Rewrite every line of the listing between the lines holding "Mais sites e parceiros (549, 32)" and "Data sheet, Lynx", inclusive, keeping all lines and shifting each coordinate by adding 119 to both of its numbers.

**** RECORDS SHOWN ****

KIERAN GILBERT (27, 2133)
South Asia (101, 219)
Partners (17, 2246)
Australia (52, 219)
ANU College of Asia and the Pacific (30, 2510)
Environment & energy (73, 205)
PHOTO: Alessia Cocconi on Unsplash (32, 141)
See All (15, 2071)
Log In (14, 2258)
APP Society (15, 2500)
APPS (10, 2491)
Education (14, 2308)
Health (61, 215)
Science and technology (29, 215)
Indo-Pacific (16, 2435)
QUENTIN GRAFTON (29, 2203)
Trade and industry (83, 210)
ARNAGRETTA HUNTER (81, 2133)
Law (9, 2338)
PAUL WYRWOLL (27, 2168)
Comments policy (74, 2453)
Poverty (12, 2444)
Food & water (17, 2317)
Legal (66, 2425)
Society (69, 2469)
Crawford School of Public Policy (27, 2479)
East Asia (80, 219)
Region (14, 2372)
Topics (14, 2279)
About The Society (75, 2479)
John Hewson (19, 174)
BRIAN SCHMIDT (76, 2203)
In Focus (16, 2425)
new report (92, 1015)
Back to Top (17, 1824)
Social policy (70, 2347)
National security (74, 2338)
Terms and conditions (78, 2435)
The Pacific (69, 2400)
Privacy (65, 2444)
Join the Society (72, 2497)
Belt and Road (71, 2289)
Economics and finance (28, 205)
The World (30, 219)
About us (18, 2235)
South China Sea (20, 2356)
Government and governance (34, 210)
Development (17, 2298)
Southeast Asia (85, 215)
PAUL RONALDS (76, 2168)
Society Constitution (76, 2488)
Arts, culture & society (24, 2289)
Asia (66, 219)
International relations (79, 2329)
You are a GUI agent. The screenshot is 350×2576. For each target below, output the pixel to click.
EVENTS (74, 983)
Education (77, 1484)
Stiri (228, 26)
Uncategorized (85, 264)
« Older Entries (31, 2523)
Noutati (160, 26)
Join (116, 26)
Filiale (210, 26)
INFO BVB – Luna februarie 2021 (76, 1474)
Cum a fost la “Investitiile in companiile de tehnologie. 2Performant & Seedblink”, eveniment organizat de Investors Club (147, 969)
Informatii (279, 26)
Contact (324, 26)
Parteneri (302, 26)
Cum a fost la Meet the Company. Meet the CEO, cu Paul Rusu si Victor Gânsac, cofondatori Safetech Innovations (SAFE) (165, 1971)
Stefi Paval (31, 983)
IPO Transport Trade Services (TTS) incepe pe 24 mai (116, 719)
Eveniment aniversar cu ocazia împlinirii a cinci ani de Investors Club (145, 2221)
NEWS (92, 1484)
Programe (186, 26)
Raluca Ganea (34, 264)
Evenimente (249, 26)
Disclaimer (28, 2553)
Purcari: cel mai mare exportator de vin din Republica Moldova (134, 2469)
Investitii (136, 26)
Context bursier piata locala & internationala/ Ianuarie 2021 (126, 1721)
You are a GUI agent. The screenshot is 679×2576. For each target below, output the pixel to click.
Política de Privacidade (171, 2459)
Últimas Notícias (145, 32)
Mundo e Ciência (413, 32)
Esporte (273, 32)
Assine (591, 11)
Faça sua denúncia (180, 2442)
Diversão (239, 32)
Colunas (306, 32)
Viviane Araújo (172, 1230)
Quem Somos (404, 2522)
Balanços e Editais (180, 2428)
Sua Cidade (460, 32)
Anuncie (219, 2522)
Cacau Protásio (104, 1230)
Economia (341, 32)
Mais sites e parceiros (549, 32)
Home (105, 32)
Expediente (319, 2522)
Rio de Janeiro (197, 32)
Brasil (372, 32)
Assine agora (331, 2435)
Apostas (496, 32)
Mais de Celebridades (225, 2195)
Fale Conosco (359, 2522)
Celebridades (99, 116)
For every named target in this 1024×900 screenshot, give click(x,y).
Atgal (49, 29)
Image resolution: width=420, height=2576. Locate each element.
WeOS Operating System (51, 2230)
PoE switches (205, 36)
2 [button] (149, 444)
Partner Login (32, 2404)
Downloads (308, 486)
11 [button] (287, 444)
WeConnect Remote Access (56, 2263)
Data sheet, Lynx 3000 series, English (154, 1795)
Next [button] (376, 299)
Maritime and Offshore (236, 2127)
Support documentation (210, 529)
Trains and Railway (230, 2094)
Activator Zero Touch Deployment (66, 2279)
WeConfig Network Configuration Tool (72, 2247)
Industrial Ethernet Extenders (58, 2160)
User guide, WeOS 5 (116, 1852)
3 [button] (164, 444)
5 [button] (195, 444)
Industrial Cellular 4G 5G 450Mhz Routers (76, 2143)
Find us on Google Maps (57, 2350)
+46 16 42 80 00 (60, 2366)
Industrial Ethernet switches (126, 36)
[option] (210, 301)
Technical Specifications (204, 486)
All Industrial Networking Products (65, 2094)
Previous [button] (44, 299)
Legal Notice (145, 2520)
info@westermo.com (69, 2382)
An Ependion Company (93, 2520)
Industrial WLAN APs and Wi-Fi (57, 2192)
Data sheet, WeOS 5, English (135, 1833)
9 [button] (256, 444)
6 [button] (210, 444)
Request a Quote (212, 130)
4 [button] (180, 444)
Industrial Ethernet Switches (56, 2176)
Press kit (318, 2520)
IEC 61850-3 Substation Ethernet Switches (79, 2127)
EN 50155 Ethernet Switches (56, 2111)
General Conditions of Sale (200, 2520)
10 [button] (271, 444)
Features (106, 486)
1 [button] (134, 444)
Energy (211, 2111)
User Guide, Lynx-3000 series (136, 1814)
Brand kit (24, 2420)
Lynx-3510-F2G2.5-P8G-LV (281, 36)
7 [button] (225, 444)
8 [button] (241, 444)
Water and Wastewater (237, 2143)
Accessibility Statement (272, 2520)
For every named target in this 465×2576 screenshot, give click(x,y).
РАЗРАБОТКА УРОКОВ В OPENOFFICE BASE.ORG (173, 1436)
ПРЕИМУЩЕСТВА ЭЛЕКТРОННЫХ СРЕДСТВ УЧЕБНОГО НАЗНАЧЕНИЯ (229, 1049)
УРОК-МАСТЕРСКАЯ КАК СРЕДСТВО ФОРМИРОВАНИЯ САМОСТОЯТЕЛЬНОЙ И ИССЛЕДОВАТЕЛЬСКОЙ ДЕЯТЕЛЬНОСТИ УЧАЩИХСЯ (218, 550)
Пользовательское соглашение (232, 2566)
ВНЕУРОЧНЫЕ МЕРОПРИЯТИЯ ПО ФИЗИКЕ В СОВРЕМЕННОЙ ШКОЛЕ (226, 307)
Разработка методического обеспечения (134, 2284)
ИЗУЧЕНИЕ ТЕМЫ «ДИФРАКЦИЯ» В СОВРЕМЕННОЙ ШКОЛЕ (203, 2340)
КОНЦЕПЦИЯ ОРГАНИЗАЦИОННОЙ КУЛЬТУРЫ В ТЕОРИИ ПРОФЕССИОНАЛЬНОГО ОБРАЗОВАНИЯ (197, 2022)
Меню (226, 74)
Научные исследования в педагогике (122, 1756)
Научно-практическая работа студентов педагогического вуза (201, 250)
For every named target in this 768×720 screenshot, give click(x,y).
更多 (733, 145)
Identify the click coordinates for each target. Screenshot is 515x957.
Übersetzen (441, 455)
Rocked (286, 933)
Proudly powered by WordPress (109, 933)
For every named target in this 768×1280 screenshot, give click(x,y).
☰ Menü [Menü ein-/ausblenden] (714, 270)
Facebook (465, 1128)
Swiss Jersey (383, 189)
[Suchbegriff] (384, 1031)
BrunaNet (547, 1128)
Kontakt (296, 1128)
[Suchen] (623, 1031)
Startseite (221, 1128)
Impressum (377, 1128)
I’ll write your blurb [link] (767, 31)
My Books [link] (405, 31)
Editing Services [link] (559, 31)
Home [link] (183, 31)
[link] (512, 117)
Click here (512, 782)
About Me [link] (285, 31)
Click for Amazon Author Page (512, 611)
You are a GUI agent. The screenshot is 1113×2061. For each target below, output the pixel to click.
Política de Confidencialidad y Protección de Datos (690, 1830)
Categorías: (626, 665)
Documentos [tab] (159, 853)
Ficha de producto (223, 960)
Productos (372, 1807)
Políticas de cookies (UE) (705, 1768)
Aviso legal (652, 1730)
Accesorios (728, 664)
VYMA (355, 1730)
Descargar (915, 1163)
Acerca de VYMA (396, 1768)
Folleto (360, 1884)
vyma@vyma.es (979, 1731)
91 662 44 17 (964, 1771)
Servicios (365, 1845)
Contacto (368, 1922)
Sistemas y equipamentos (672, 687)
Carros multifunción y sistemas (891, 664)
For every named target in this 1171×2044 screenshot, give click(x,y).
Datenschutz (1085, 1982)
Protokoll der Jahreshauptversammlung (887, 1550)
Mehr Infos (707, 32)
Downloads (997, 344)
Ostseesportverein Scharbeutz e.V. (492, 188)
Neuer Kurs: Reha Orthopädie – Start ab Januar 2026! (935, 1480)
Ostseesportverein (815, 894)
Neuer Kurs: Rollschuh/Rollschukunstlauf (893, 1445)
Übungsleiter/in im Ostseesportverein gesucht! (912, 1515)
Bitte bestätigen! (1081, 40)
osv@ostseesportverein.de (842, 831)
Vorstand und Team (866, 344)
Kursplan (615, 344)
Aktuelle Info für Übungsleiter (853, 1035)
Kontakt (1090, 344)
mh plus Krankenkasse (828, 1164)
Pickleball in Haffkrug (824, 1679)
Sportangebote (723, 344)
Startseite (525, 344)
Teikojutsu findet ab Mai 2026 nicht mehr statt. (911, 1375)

****

__WRITTEN RESPONSE__.
Mais sites e parceiros (668, 151)
Home (224, 151)
Expediente (438, 2641)
Rio de Janeiro (316, 151)
Brasil (491, 151)
Assine agora (450, 2554)
Apostas (615, 151)
Mais de Celebridades (344, 2314)
Fale Conosco (478, 2641)
Celebridades (218, 235)
For every named target in this 1024×900 screenshot, give click(x,y).
Atgal (168, 148)
Image resolution: width=420, height=2576. Locate each element.
WeOS Operating System (170, 2349)
PoE switches (324, 155)
2 [button] (268, 563)
Partner Login (151, 2523)
Downloads (427, 605)
11 [button] (406, 563)
WeConnect Remote Access (175, 2382)
Data sheet, Lynx 3000 series, English (273, 1914)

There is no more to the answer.